The composition of KxRhO2 crystals and rare-earth doped KxRhO2 crystals (as-grown single crystals and poly-crystals) were determined by the energy dispersive spectroscopy (EDS) in a scanning electron microscope (SEM) (FEI-Quantum) using a standard reference sample. The standard deviation is around 3% in the measured concentration. The analysis of actual composition of rare-earth element doped KxRhO2 crystals was made by inductively coupled plasma (ICP) atomic emission spectroscopy (AES) (ICP-AES) technique. In this paper we use five single-crystals with different rare-earth element contents and K contents. The potassium composition of the powder and crystalline sample of KxRhO2 was carefully checked by energy-dispersive spectroscopy (EDS). And the K content is around 0.58. The concentrations of rare-earth elements were determined by inductively coupled plasma (ICP) atomic emission spectroscopy (AES) (ICP-AES) technique. The measured concentrations of these samples are summarized in TableSI. Single crystal and poly-crystal X-ray diffraction (XRD) were carried out by a X-ray diffractometer (Philips PW 1710) using Cu Kα radiation, scanning rate of 1° per minute, and 2θ was scanned from 10° to 80°. The crystal structure was analyzed by Rietveld refinement, using the general structure analysis software package GSAS-EXPGUI.3 The electrical resistivity and Hall resistivity were measured by using the six-probe method and platinum as the electrical contact in PPMS system with temperature changed from 300 K to 2 K. The dc magnetization was measured by using a Quantum Design magnetic properties measurement system. And the magnetic field was perpendicular to the sample surface.

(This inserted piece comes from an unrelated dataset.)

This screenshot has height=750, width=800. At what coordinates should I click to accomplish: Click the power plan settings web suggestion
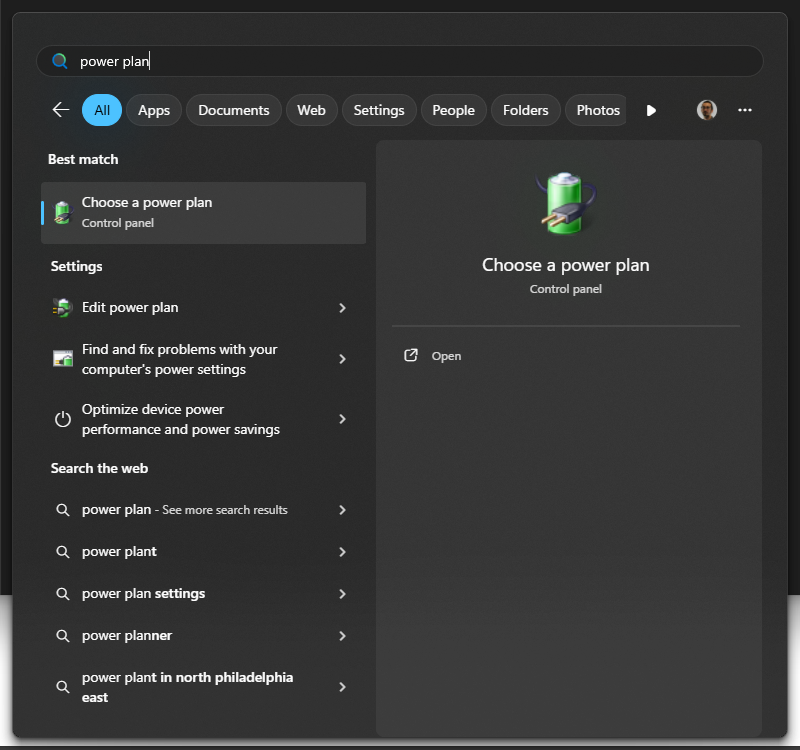143,594
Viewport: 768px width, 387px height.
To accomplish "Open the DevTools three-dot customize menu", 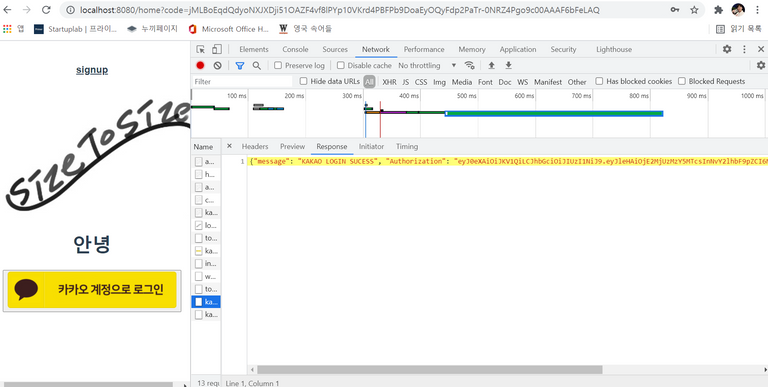I will coord(744,49).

TableSI. Chemical compositions of single-crystal samples characterized in this paper.

Sample / Chemical composition
KxRhO2
La:KxRhO2
Sm:KxRhO2
Dy:KxRhO2
Ho:KxRhO2 / x=0.58
x=0.58, n(La): n(K)=0.202×10-4:1
x=0.58, n(Sm): n(K)= 2.96×10-4:1
x=0.58, n(Dy): n(K)= 1.67×10-4:1
x=0.58, n(Ho): n(K)= 2.73×10-4:1

2. The Crystal Structure of K0.58RhO2 and Rare-Earth Element -doped K0.58RhO2

In term of crystal structure, a rhodium atom and six oxygen atoms form rhodium-oxygen octahedron, and rhodium-oxygen octahedrons connected each other by edge sharing to form two-dimensional plane, then rhodium-oxygen octahedron layer and potassium ion layer stack alternately to form the crystal structure [Fig.S1(a)]. The resistance ratio between ab-plane and c-plane is as high as 300, which infers carriers itinerating mainly along the ab-plane. We can therefore treat KxRhO2 as the quasi-two-dimensional system.After the flux growth, we can easily separate the millimeter hexagonal crystals using the de-ionized water [see Fig. S1(b)]. Though the crystal structure of K0.63RhO2 and K0.49RhO2 has been reported as space group P63mmc (No.194),2,4 the structure of our sampleswerestudied carefully. In order to refine the crystal structure of our crystal (K0.58RhO2), we consider the space groups from the cobaltate, which have many similarities in crystal structure. K4Co7O14 and K0.60CoO2 belong to space group P63m(No.176) and P63mmc (No.194), respectively.5 The two space groups have been tried in our powder X-ray diffraction data. Fig. S1(c) shows powder X-ray diffraction pattern (XRD) result and refinement one of K0.58RhO2. It substantiates that the space group P63mmc is better than P63m. And the lattice constants of a = 0.30664 nm and c = 1.22866 nm are different from those of a = 0.30645 nm, c = 1.35284 nm in K0.63RhO2 and a = 0.30647 nm, c = 1.3600 nm in K0.49RhO2. The reason of the differences might be due to the obvious (0 0 L) plane preferential peaks of their samples used for the structural refinement. Fig. S1(d) demonstrates the typical X-ray diffraction pattern of the grown un-doped K0.58RhO2 single-crystal sample, which shows the diffraction peaks labeled as (0 0 L). This confirms that the crystals are mainly grown along the ab-plane. The similar X-ray diffraction patterns are observed in rare-earth doped K0.58RhO2 single crystals.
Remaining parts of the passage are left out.